Lawyers for Ukraine-born Demjanjuk said they would appeal the verdict.
The Munich court found the 91-year-old guilty of being an accessory to mass murder as a guard at Sobibor camp in Poland during the Second World War.
Demjanjuk, who emigrated to the United States in the early 1950s, became a naturalized citizen in 1958 and worked as an engine mechanic in Ohio, had been exonerated in a separate Holocaust trial two decades ago in Israel. In that trial he was initially sentenced to death for being the notorious “Ivan the Terrible” camp guard at Treblinka in Poland, but the ruling was overturned by Israel’s supreme court after new evidence exonerated him.
Demjanjuk, who was once top of the Simon Wiesenthal Center’s list of most wanted Nazi war criminals, said he was drafted into the Soviet army in 1941 then taken prisoner of war by the Germans.
Demjanjuk attended the 18-month court proceedings in Munich — birthplace of Adolf Hitler’s Nazi movement — in a wheelchair and sometimes lying down, with his family trying to argue that he was too frail to stand trial.
Son protests
His son, John Demjanjuk Jr., said in an email ahead of the verdict that his father was a victim of the Nazis and of post-war Germany.
“Fact is, the Germans are preparing a verdict based upon U.S. government fraud which, if necessary, will not survive German or U.S. judicial review,” Demjanjuk’s son, John Demjanjuk Jr., said in an email.
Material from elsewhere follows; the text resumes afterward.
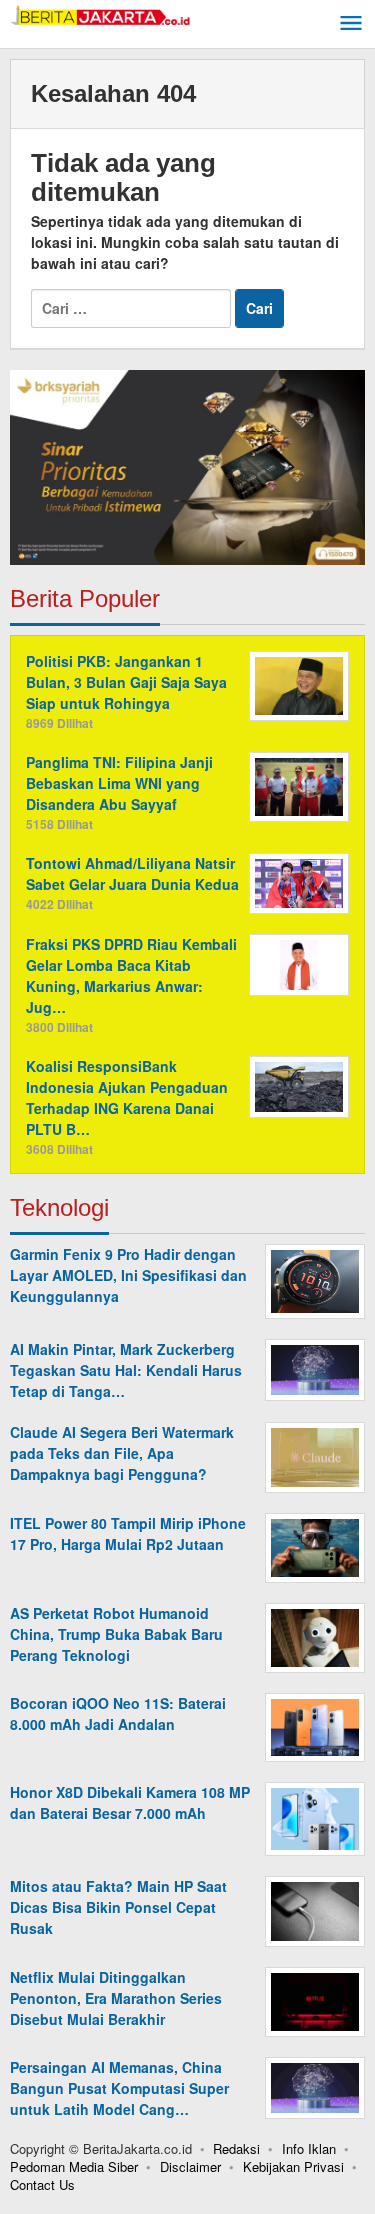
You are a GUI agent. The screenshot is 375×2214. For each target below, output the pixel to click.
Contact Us (42, 2184)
“While those who refuse to accept that reality may take satisfaction from this event, nothing the Munich court can do will atone for the suffering Germany has perpetrated upon him to this day,” the email said.
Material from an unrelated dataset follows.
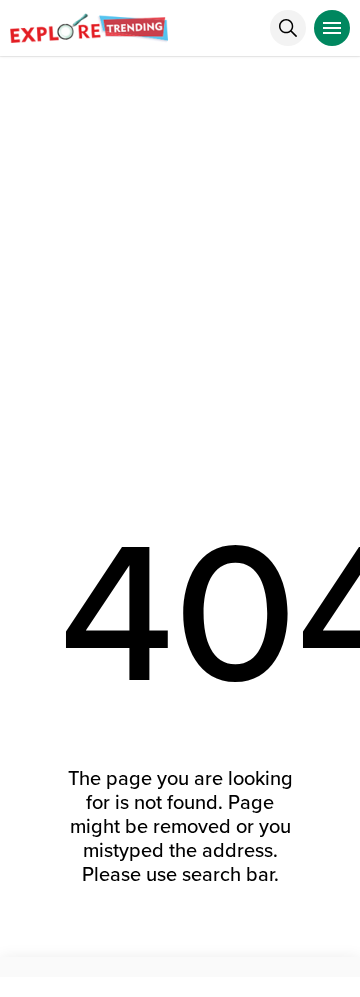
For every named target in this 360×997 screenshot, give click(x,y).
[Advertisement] (180, 247)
Prosecutors had faced several hurdles in proving Demjanjuk’s guilt, with no surviving witnesses to his crimes and heavy reliance on wartime documents, namely a Nazi ID card that defense attorneys said was a fake made by the Soviets.
Guards at Nazi death camps like Sobibor were essential to the mass killing of Jews because extermination was the focus of such camps, prosecutors said. Some 250,000 Jews were killed at Sobibor, according to the Wiesenthal Center.
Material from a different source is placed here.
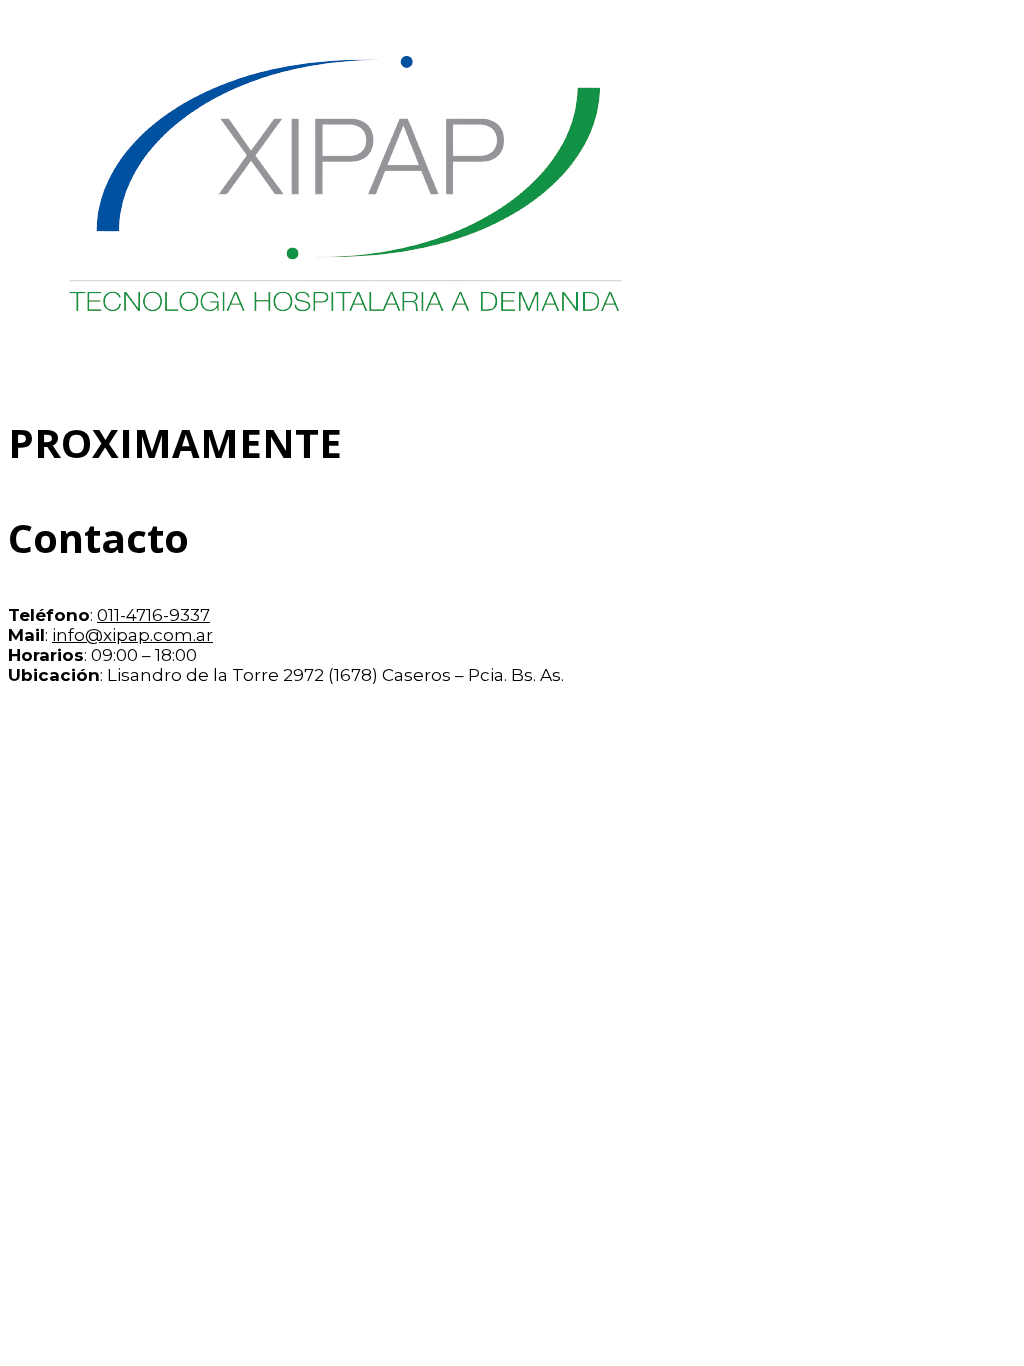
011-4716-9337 (153, 615)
Defense attorney Ulrich Busch told the Munich court on Wednesday that even if Demjanjuk did become a prison guard, he did so only because as a prisoner of war he would have either been shot by the Nazis or died of starvation.
Faked evidence?
Demjanjuk is accused of having served as a “Wachmann,” a guard, the lowest rank of the “Hilfswillige” volunteers who were subordinate to German SS men.
The SS identity card that allegedly shows a picture of a young Demjanjuk, and indicates he trained at the SS Trawniki camp and was posted to Sobibor, was integral to the prosecution’s case.
Though court experts have said the card appears genuine, the defense maintains it is a fake produced by the Soviet KGB.
The U.S. Department of Justice’s Office of Special Investigations also has said the card is genuine, but documents unearthed by the AP and brought to light in a story last month indicate that the FBI had doubts similar to those aired by Demjanjuk’s defense about the evidence — though the material was never turned over to them.
In a 1985 report, the FBI’s Cleveland, Ohio, field office concluded that: “Justice is ill-served in the prosecution of an American citizen on evidence which is not only normally inadmissible in a court of law, but based on evidence and allegations quite likely fabricated by the KGB.”
The revelation has led to new court action in the U.S., with a District Court judge in Cleveland on Tuesday agreeing to appoint a public defender to represent Demjanjuk there, raising the prospect of renewing the decades-old case.